April 5th, 2008 · No Comments ·

An oxymoron is a rhetorical figure in which contradictory terms are combined to create new meaning (e.g., true lies, plastic glasses, living dead). Phorm is trying to tell us that finding out more regarding your surfing habits on the web will help protecting your privacy BETTER. We explain below some of the challenges that you should reflect upon when your Internet Service Provider is trying to convince you that more eavesdropping will increase your privacy.


Phorm and NebuAd work by installing devices on the networks of participating Internet service providers. These devices monitor all the websites you visit and, as importantly, register what keywords you search for on these pages.

These devices are programmed to look for information that can be grouped according to broader categories of products the sufer may be interested in. An example might be when you look for a new backpack or certain types of books.

Based on this type of information, these systems can then associate a particular profile with its categories with your computer. Apparently, personal data such as your name or postal address are not included.

After the profiles are created, these companies claim to discard any record of the individual’s actual web surfing beahvior. Naturally, these companies then point out that this is in contrast to Google or Yahoo! both of which keep log files. The latter record every search term used and page displayed on these sites.

Phorm claims that the profile does not include personally identifiable information such as your name or postal address.

For the above claim to work properly, the consumer or citizen has to accept that IP addresses and other information that uniquely identify one’s PC are not personally identifiable information.

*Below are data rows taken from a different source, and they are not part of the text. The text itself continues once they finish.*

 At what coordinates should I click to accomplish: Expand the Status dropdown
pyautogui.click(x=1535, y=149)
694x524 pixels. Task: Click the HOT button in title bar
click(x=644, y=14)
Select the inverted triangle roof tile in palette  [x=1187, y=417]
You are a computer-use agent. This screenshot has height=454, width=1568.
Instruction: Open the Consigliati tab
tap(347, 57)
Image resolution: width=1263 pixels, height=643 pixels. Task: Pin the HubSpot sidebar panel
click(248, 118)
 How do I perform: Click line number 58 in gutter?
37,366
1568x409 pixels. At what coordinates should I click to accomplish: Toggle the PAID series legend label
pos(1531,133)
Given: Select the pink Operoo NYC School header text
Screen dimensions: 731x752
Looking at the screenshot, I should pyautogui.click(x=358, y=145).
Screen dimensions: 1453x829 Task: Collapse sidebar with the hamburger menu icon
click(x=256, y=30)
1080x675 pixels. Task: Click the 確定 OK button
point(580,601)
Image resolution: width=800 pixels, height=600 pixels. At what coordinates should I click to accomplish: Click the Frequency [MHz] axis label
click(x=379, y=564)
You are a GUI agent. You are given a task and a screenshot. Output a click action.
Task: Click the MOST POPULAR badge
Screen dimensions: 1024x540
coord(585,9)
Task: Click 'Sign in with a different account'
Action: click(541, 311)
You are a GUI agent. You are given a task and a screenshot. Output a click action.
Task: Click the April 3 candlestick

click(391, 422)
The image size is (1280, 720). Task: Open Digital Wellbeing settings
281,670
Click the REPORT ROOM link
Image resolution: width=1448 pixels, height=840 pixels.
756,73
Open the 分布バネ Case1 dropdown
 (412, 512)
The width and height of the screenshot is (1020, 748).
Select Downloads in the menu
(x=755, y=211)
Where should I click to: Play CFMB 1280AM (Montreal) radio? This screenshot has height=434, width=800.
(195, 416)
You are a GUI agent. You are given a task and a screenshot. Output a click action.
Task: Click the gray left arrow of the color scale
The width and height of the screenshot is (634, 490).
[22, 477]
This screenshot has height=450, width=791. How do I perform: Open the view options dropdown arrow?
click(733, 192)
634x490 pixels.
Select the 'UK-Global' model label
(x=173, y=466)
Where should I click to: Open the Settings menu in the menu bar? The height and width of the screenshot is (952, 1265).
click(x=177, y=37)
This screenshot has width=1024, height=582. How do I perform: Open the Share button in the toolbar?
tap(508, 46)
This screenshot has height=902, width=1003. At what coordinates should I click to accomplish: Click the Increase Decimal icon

This is worrisome, because thes bits of information can be used to identify the individual web surfer when being cross-referenced with any other dataset.

CyTRAP Labs cannot accept that claim.


Basically, your friendly Internet Service Provider (ISP) is likely to be the culprit – having installed thse network devices somewhere to eavesdrop on your Internet habits.

BT Broadband has admitted that it carried out secret trials on 18,000 user accounts in autumn 2006 with technology from 121Media, which became the targeted advertising company Phorm.

Phorm is negotiating a deal with BT, Virgin Media and Talk Talk (UK’s 3 largest ISPs with about 10m users). Phorm would analyze web browsing and offer targeted adverts.

Some news reports claim that at least 100,000 U.S. customers are tracked this way. Worst is that service providers have been testing this technology with up to 10% of their US customers.

Data about where the technology is being used exactly, how many users are affected and so on is still sketchy.


Get the free tool to protect yourself against Phorm and other firms like this trying to profile ‘your computer’ according to your surfing habits:

CyTRAP Labs’ Choice – Free Tool – Protecting Yourself Against Russian Botnets


Not knowing a surfer’s exact ID does not stop one from profiling them and having a very good idea about what the person is doing. We have explained this neatly a while back when AOL really goofed with search records being released online.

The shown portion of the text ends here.